ある先生は「不安こそ如来なんですわ、如来が不安という形ではたらきかけておるんだ」と言われました。それは、私のものではないものを私のものにし、本当でないものを本当だとしている私たちにあり方が、不安という形で問われているのでしょう。誰でも命を終わるときにはすべて置いていかねばなりません。家族も財産も地位も名誉も、そしてこの身も、実は全部が借り物なんです。そのことが深く頷けた時、初めて仏法を聞かせていただいたと言えるのではないでしょうか。
加藤淳
渡辺哲雄さんが『老いの風景』という本で次のような話を紹介しています。
ツルとカメという名前のめでたさに加え、双子の姉妹が揃って百歳の長寿を達成した珍しさで、誕生日には多くの報道陣が二人が住む養護老人ホームに詰めかけた。

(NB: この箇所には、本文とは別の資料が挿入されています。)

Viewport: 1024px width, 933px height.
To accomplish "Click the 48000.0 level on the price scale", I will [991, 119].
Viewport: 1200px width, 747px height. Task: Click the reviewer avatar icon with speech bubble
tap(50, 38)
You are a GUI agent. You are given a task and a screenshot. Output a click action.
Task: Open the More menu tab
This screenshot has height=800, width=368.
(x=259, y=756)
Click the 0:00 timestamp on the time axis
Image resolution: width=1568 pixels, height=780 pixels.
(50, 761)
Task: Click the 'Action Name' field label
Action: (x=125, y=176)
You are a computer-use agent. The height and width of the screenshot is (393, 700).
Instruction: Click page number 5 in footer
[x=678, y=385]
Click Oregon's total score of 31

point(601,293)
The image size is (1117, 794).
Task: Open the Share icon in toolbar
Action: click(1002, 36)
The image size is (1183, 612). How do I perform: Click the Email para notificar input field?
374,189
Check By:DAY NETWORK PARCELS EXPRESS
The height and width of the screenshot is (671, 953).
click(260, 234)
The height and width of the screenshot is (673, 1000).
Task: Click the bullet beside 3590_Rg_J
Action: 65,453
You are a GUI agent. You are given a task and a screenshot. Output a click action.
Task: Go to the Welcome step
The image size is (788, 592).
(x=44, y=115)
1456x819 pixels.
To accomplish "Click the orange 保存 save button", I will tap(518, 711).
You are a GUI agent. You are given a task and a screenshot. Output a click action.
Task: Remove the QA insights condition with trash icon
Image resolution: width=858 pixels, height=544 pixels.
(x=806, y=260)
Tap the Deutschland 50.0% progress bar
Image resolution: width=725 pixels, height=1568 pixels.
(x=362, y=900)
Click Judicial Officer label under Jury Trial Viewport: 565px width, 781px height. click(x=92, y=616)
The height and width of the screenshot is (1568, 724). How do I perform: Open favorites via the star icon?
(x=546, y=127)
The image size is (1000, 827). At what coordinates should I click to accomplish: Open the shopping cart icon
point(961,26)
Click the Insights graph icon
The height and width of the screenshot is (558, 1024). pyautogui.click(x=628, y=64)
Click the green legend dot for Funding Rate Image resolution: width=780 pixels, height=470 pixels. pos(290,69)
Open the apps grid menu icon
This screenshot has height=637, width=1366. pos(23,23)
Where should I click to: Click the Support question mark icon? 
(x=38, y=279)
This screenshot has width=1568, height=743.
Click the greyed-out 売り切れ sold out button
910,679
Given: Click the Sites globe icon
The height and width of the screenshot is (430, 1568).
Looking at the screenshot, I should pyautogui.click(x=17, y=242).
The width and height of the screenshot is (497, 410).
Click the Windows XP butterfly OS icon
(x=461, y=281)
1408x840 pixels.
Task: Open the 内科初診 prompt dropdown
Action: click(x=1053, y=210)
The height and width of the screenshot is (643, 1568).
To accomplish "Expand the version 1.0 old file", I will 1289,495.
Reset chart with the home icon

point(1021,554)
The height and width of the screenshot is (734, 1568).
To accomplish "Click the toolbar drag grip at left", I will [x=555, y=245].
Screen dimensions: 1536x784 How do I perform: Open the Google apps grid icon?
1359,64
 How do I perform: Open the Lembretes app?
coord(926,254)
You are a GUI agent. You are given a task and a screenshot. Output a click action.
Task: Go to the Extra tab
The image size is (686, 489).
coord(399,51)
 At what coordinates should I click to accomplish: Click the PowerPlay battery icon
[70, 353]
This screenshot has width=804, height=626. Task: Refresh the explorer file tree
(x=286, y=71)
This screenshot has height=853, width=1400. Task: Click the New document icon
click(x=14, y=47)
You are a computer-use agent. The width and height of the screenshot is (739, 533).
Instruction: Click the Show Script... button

「如何ですか?こうしてお元気で百歳の誕生日を迎えられた感想は」という質問に「いかがも何も長生きしすぎたせいで、夫や子どもには先立たれるし、孫はたまにしか面会に来てくれせんし、正直言うていいことは一つもありませんナモ」とツルは答えたが、カメの方は「わたしゃあ、夫や子どもの最後の世話もこの手でできたし、孫は思い出したように面会に来てくれるし、幸せすぎて涙が出ます」と深々と頭を下げた。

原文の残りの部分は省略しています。